To Knox, the verdict means freedom after four years behind bars and under the spotlight of an international press focused on her every word or gesture. The case has been a cause celebre in the U.S., and a staple of British tabloids, which took to calling her “Foxy Knoxy.”
“FREE,” said local newspaper La Nazione on its front page, dominated by a huge photo of a crying Knox, overwhelmed by emotions as the verdict was read out Monday night in a packed courtroom in Perugia.
Prosecutors announced they are appealing the innocent verdicts of Knox and her former boyfriend, Raffaele Sollecito, to Italy’s highest court.
Kerchner’s family said during an emotional news conference Monday that they were back to “square one.”
“If those two are not the guilty parties, then who are the guilty people?” asked Lyle Kercher, a brother of the victim.
Prosecutor Giuliano Mignini expressed disbelief at the verdict and said he will appeal to Italy’s highest criminal court after receiving the reasoning behind the acquittals, due within 90 days.
“Let’s wait and we will see who was right. The first court or the appeal court,” Mignini told The Associated Press on Tuesday. “This trial was done under unacceptable media pressure.”
Prosecutors maintain that Knox, Sollecito and another man killed Kercher during a lurid, drug-fueled sex game. Knox was sentenced to 26 years in prison and Sollecito received 25, but the prosecution’s case was blown apart by a DNA review ordered during the appeals trial that discredited crucial genetic evidence.
Prosecutors maintain that Knox’s DNA was found on the handle of a kitchen knife believed to be the murder weapon, and that Kercher’s DNA was found on the blade. They said Sollecito’s DNA was on the clasp of Kercher’s bra as part of a mix of evidence that also included the victim’s genetic profile.

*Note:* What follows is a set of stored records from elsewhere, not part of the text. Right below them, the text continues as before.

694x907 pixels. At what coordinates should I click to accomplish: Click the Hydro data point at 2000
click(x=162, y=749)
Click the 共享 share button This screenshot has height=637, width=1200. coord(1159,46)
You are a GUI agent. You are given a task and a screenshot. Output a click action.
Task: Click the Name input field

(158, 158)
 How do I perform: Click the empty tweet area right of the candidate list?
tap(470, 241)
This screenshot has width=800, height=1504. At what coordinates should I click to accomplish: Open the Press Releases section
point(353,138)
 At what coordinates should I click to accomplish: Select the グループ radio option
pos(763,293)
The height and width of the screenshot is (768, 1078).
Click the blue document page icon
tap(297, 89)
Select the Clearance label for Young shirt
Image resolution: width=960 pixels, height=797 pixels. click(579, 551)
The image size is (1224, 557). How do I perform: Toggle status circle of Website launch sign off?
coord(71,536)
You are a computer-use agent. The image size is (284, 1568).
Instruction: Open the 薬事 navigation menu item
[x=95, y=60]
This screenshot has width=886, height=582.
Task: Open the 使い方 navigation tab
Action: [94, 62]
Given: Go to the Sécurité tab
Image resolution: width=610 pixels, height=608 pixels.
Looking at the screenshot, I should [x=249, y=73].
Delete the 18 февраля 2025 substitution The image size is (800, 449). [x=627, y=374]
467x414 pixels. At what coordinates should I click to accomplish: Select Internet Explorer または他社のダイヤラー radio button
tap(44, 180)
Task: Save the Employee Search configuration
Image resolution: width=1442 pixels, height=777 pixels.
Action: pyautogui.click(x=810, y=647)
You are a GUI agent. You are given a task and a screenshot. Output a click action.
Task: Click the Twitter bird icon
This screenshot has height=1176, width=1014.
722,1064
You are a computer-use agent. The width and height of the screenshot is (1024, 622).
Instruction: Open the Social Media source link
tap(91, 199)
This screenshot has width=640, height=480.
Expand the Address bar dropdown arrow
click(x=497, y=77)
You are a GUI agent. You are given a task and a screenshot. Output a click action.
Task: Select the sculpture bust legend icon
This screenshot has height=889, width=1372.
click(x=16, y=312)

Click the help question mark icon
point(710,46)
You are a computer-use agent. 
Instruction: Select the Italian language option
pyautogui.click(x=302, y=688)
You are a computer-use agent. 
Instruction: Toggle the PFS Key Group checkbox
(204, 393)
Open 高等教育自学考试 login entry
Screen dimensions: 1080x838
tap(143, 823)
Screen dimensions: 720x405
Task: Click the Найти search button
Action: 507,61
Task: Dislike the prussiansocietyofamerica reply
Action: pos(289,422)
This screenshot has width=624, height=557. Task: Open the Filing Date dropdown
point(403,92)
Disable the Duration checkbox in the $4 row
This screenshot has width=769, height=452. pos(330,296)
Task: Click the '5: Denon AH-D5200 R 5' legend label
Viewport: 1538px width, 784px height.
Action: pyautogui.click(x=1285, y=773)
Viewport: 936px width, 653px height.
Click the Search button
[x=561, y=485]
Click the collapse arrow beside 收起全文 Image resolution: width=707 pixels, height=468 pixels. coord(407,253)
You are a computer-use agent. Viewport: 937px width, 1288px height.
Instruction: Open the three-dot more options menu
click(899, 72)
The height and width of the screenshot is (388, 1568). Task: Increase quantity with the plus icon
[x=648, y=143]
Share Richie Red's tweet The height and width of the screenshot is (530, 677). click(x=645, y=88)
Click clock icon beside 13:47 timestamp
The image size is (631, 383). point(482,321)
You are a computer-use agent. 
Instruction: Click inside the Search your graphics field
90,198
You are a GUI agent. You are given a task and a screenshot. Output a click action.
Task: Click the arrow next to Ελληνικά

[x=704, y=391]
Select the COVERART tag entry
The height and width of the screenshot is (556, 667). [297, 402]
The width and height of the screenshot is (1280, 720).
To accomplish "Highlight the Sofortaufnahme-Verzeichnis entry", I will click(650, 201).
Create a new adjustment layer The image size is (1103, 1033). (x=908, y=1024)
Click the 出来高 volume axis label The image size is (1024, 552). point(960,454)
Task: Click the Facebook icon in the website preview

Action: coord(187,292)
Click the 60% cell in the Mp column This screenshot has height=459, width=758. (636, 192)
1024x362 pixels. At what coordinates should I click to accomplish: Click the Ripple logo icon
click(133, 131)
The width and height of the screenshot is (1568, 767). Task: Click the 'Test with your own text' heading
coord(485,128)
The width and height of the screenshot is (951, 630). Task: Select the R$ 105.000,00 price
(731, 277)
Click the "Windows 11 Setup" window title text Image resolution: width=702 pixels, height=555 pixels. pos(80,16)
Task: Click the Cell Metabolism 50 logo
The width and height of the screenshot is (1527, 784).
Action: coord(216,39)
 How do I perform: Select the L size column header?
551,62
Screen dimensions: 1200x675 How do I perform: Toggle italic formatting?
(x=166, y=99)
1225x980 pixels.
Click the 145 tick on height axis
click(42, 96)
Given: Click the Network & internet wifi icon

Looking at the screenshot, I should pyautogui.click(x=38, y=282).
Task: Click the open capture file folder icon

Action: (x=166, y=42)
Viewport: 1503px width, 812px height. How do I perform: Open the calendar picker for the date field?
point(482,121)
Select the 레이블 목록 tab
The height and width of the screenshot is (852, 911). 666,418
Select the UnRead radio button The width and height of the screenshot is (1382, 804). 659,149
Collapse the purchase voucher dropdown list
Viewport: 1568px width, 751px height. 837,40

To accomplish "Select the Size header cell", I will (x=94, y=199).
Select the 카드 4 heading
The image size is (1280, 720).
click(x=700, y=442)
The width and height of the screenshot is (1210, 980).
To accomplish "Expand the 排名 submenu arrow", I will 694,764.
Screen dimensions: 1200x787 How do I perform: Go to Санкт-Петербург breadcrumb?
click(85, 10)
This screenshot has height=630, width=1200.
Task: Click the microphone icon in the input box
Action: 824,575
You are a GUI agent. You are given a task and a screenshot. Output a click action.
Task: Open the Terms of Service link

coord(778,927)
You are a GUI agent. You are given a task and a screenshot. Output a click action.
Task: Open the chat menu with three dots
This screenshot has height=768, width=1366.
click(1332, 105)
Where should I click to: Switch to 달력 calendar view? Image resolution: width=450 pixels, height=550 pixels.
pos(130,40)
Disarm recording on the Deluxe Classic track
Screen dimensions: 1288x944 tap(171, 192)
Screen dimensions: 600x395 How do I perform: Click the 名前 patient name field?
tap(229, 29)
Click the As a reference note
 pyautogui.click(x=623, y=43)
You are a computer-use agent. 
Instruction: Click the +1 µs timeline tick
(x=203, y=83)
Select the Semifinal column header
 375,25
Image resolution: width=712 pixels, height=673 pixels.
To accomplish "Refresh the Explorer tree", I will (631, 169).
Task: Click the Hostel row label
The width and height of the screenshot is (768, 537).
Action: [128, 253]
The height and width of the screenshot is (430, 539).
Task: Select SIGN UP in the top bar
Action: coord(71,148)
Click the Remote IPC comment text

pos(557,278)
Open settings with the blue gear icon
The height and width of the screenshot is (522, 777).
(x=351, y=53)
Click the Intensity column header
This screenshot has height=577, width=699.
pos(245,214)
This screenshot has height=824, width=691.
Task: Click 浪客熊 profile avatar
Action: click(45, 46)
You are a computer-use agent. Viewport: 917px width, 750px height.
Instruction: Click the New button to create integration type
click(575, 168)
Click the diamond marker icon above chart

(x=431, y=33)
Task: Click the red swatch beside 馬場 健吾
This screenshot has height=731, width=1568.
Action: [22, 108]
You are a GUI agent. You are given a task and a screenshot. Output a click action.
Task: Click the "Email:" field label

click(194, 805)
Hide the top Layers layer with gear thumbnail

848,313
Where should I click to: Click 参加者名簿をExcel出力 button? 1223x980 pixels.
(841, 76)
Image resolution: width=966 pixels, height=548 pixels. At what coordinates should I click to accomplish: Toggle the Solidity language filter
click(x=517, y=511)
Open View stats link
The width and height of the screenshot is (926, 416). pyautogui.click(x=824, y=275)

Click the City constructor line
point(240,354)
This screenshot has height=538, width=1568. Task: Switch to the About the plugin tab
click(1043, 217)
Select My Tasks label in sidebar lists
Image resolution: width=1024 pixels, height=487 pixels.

But an independent review — ordered at the request of the defense, which had always disputed those findings — found that police conducting the investigation had made glaring errors in evidence-collecting. The two experts said below-standard testing and possible contamination raised doubts over the attribution of DNA traces, both on the blade and on the bra clasp, which was collected from the crime scene 46 days after the murder.
The review was crucial throwing out the convictions because no motive has emerged and witness testimony was contradictory.
The highest court’s remit is to rule on whether any procedures had been violated, and the hearing generally takes one day in Rome. Defendants are not required to attend.
If the highest court overturns the acquittal, prosecutors would be free to request Knox’s extradition to Italy to finish whatever remained of a sentence. It is up to the government to decide whether to make the formal extradition request.
One conviction in the slaying still stands: that of Ivory Coast native Rudy Hermann Guede. His lawyer said Tuesday he will seek a retrial.
Guede was convicted in a separate fast-track procedure and saw his sentence cut to 16 years in his final appeal. He says he is innocent, though he admits being in the house the night of the murder.
Defense lawyers maintain that Guede was the sole killer, while prosecutors say that bruises and a lack of defensive wounds on Kercher’s body prove that there was more than one aggressor holding her into submission. However, they could never quite explain how Knox and Sollecito, who had been dating for less than a week, would be be involved in an extreme sexual scenario with somebody only one of them barely knew.
The highest court, in upholding Guede’s conviction, said he had not acted alone. However, the court’s ruling does not name Knox and Sollecito as Guede’s accomplices, saying it was not up to the court to determine that.
Kercher family was perplexed, saying, in Lyle Kercher’s words, that the decision “obviously raises further questions” since Guede’s conviction remains. “As far as I understand, the courts agree he wasn’t acting alone.”
• Alessandra Rizzo reported from Perugia, Italy. Associated Press writer Nicole Winfield in Rome contributed to this report.